ST. PETERSBURG, Fla. -- Fuel margins remain significantly higher this month after rising nearly 65% year over year during the month of October, according to Raymond James' C-Store Monthly Grab-N-Go research note for November.
"We expect convenience store operators ... benefited significantly as both gasoline and diesel costs fell nearly every day through October and fuel margins reached their highest monthly average since October 2008," St. Petersburg, Fla.-based Raymond James reported. "Wholesale costs for gasoline and diesel remain on the decline [through early November]."
Based on industry data from OPIS, national retail fuel margins for regular unleaded gasoline averaged 27.9 cents per gallon (CPG) for the month of October, up about 11 CPG from October 2011. The increase in margin comes on the heels of declining wholesale prices.
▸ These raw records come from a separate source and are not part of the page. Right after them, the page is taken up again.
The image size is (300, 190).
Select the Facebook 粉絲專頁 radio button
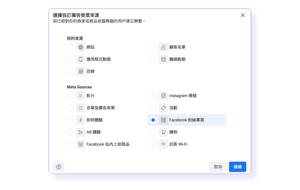(x=153, y=120)
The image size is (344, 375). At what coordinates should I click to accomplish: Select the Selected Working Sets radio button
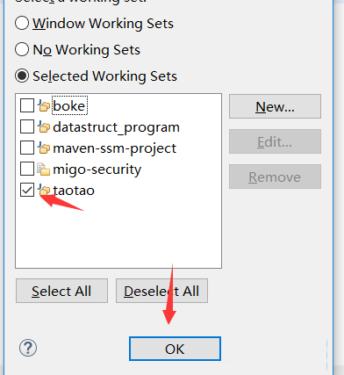[x=22, y=76]
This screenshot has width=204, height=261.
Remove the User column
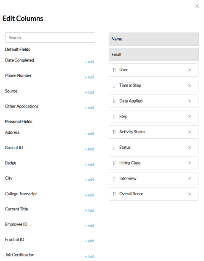pyautogui.click(x=190, y=70)
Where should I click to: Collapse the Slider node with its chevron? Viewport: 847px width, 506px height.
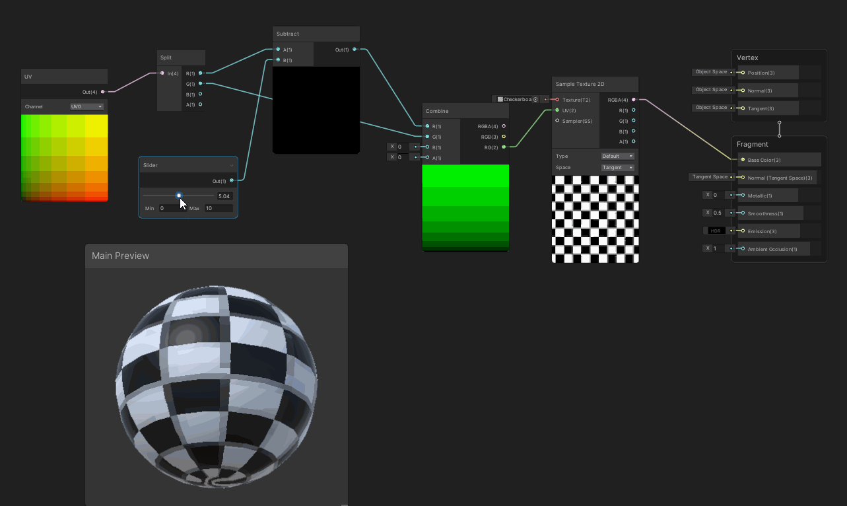(x=231, y=165)
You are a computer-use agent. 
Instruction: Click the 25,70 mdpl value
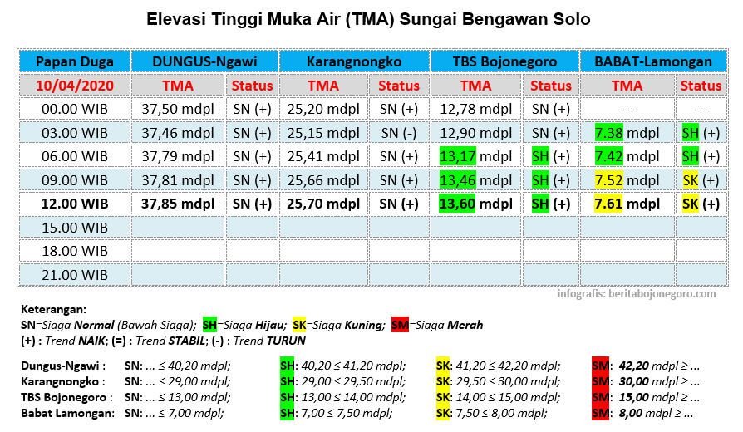323,204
Retail prices dripped to an average $3.51 per gallon at the end of October, down 28 CPG from Sept. 30, according to the report.
"Though it's still early in calendar 4Q and fuel margins remain extremely volatile on a short-term basis, industry data implies upside to our margin estimate," the report stated.
Meanwhile, Raymond James reported that fuel demand "remains sluggish" with data from the Federal Highway Administration showing miles driven grew 1.2% year over year for the month of August.
"Looking toward September and October, the year-over-year percentage change in the national price for gasoline has a high inverse correlation (approximately 85%) with consumer demand/miles driven," the report stated. "As such, we expect miles driven nationally were under pressure year over year in September as fuel prices rose through the month and averaged 8% higher year over year, though demand in October likely improved following some price relief."